→ Exercise
Set down again exactly the lines of the listing below that fall between the line holding "Task: Click the SEO" and the line holding "Task: Click the 'created' column header", inclusive.
--------
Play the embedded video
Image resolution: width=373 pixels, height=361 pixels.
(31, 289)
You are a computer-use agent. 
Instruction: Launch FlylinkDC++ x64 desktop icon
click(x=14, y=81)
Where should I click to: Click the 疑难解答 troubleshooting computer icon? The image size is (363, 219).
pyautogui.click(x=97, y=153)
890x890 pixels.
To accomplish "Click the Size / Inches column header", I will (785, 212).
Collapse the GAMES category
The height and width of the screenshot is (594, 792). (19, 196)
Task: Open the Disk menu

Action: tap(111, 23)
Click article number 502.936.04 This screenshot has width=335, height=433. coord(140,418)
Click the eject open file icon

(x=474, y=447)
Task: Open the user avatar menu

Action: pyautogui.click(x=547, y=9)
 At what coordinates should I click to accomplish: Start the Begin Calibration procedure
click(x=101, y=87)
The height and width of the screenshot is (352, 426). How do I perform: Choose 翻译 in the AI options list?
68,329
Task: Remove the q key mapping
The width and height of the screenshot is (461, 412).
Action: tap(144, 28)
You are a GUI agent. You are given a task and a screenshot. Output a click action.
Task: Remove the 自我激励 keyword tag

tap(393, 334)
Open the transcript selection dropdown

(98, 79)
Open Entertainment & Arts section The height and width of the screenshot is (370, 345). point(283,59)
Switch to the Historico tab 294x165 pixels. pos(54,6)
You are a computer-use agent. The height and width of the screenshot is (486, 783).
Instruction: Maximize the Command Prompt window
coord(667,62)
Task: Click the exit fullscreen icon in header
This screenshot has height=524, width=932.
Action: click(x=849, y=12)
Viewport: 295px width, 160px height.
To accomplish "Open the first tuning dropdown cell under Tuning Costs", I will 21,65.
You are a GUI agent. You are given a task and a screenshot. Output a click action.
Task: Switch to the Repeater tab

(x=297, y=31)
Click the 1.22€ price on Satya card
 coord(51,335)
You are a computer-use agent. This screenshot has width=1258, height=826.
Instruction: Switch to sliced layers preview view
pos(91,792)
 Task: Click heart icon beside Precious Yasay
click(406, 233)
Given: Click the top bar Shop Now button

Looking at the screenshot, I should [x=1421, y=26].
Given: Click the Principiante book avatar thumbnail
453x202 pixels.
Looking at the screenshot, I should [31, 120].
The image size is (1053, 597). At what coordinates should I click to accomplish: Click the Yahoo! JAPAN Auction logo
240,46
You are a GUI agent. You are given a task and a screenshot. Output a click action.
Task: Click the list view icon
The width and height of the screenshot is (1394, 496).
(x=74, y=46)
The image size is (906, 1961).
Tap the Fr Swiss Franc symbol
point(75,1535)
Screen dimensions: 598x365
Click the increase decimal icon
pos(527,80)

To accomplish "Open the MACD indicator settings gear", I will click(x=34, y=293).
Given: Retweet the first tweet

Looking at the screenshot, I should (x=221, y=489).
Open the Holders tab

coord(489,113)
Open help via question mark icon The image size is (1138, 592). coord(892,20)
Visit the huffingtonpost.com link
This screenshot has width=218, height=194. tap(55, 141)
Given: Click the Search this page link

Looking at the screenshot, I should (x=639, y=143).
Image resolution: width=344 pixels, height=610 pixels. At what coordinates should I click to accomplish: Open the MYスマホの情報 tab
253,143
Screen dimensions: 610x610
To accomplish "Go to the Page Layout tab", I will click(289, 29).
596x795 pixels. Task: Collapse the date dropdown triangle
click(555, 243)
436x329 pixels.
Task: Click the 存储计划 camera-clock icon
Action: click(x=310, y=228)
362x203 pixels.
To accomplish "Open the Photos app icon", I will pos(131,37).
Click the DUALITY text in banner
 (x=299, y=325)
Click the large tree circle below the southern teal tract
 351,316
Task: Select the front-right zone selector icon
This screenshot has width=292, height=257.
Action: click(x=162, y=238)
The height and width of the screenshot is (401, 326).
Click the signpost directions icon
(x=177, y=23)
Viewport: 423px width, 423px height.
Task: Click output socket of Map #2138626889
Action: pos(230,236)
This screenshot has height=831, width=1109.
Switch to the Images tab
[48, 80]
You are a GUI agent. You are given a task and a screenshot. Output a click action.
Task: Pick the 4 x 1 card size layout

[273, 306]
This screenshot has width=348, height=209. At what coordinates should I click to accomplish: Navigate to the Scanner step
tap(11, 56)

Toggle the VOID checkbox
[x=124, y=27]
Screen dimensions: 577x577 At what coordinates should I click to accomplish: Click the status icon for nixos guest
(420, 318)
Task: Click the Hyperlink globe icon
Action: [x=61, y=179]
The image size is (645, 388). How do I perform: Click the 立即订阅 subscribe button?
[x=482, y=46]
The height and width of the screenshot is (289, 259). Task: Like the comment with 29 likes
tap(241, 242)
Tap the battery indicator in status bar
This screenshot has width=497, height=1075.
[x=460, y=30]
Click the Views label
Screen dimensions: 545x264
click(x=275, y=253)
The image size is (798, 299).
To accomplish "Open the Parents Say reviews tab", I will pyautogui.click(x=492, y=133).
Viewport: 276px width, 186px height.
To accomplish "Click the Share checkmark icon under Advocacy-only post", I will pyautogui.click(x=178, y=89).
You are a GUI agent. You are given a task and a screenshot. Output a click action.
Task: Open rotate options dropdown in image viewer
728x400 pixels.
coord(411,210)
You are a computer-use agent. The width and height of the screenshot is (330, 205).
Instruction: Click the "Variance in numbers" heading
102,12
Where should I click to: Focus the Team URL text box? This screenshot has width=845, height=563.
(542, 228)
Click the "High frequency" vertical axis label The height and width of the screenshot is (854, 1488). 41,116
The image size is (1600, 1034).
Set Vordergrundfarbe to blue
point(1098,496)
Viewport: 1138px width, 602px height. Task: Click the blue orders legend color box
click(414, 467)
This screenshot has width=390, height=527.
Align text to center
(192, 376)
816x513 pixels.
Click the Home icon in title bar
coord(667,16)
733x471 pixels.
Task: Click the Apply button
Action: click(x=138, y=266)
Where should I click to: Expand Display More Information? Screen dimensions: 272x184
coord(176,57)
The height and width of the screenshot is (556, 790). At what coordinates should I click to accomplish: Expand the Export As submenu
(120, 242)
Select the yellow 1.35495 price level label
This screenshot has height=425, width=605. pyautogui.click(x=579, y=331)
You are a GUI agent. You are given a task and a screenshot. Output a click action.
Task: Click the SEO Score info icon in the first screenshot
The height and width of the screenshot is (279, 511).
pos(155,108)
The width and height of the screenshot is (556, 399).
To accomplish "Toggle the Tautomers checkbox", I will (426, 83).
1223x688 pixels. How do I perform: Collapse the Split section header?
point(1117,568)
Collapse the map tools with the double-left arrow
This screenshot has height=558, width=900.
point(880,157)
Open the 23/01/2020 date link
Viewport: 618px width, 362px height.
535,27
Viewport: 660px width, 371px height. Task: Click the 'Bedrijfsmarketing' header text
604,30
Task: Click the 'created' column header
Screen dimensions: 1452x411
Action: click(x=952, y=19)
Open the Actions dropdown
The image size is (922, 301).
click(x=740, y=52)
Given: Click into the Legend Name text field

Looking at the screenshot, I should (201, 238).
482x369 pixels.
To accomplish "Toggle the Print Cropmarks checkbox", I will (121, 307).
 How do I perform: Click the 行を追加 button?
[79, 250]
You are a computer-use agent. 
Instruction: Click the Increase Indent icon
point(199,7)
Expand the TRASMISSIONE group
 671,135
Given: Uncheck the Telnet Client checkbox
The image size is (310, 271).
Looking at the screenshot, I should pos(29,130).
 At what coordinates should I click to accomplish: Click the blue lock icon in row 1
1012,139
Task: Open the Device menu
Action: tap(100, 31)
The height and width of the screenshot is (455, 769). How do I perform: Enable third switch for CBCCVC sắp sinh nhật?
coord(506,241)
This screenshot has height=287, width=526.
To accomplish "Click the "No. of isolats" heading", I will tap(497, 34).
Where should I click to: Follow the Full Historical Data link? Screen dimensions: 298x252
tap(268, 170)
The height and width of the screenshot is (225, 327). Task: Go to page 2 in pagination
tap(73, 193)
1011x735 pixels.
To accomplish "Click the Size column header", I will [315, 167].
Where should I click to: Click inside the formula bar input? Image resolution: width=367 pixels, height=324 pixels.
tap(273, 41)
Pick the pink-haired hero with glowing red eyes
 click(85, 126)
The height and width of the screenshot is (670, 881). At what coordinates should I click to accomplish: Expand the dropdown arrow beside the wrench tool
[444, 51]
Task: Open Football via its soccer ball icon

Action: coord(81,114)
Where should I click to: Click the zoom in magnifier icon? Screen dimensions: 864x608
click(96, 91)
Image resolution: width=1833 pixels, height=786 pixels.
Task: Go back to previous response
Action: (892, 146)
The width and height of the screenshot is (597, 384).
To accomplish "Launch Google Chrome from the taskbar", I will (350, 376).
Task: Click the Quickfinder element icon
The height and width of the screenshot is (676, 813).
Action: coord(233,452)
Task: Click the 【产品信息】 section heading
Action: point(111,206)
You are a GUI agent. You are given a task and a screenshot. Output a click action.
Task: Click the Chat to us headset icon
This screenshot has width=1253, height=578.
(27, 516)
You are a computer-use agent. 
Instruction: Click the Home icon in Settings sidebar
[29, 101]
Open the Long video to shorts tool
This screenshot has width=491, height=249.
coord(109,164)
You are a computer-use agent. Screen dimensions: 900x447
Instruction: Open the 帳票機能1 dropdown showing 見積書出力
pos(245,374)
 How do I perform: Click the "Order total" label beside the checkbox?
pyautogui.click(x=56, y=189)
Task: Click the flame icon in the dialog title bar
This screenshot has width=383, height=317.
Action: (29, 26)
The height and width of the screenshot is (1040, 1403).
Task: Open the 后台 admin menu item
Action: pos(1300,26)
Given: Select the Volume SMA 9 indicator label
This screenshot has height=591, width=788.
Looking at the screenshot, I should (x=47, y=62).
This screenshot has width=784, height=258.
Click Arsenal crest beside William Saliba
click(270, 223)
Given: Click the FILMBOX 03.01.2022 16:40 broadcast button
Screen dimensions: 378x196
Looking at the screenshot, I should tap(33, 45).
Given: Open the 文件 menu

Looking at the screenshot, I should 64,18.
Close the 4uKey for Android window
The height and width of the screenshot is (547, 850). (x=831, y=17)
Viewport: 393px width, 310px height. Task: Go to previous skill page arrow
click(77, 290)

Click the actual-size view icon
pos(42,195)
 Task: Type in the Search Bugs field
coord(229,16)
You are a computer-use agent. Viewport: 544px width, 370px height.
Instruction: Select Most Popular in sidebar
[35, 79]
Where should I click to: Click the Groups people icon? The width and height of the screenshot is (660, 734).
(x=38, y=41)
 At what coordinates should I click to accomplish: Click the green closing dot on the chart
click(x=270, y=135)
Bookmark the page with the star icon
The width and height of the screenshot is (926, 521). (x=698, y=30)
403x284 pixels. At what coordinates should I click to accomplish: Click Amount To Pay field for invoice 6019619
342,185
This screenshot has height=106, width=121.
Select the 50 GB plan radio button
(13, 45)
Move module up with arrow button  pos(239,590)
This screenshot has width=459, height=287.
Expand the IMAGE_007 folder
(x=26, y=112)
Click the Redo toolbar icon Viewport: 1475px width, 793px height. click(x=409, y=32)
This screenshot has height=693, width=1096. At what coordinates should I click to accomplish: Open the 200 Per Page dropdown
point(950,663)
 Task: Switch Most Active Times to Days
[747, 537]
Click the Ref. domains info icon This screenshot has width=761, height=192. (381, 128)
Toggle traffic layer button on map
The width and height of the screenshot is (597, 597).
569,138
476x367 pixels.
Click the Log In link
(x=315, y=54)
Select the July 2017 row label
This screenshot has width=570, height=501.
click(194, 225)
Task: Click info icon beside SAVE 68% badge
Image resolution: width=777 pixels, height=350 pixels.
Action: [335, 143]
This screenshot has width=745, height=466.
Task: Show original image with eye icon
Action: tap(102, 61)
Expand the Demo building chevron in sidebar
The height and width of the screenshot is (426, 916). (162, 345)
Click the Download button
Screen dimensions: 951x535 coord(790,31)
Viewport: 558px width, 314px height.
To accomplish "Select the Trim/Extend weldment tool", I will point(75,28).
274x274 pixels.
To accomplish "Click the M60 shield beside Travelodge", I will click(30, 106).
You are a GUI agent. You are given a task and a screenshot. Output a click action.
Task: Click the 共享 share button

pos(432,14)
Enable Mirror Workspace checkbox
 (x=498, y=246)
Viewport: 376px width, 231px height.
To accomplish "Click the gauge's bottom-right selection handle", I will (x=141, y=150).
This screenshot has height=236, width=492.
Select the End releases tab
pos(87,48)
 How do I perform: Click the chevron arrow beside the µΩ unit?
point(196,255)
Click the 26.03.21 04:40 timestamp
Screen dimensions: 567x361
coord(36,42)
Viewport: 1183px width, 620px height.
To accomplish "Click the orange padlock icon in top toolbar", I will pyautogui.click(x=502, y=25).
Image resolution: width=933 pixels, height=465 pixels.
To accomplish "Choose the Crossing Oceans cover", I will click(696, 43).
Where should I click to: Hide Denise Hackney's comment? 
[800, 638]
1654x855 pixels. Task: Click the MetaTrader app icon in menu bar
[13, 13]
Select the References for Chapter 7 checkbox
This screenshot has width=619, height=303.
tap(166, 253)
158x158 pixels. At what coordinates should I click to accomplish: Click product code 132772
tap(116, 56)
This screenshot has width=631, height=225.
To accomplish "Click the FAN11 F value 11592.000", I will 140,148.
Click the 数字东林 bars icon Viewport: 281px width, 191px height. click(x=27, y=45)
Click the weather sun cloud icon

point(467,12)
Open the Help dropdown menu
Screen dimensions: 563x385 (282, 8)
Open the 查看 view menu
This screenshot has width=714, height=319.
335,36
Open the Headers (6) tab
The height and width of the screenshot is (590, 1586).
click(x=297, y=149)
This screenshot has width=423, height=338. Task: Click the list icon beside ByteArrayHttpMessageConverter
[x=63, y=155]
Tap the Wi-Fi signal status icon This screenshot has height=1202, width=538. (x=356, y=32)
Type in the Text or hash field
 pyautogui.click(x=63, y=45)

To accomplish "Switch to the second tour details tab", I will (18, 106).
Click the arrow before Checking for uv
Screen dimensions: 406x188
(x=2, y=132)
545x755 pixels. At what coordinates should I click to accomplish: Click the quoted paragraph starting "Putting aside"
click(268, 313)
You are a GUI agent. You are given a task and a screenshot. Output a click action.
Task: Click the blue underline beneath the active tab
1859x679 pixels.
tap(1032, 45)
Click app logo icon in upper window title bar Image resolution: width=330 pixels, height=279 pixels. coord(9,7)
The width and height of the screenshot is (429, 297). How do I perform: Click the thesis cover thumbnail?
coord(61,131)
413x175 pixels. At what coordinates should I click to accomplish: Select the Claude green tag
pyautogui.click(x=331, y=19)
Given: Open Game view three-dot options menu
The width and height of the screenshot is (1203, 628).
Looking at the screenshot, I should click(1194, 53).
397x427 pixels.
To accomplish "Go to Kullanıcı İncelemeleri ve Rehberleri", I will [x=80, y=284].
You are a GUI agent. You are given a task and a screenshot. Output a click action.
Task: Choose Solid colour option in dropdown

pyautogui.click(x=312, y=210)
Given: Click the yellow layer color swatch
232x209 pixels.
--------
→ Task result
Task: Click the SEO Score info icon in the first screenshot
The height and width of the screenshot is (279, 511).
pos(155,108)
The width and height of the screenshot is (556, 399).
To accomplish "Toggle the Tautomers checkbox", I will (426, 83).
1223x688 pixels. How do I perform: Collapse the Split section header?
point(1117,568)
Collapse the map tools with the double-left arrow
This screenshot has height=558, width=900.
point(880,157)
Open the 23/01/2020 date link
Viewport: 618px width, 362px height.
535,27
Viewport: 660px width, 371px height. Task: Click the 'Bedrijfsmarketing' header text
604,30
Task: Click the 'created' column header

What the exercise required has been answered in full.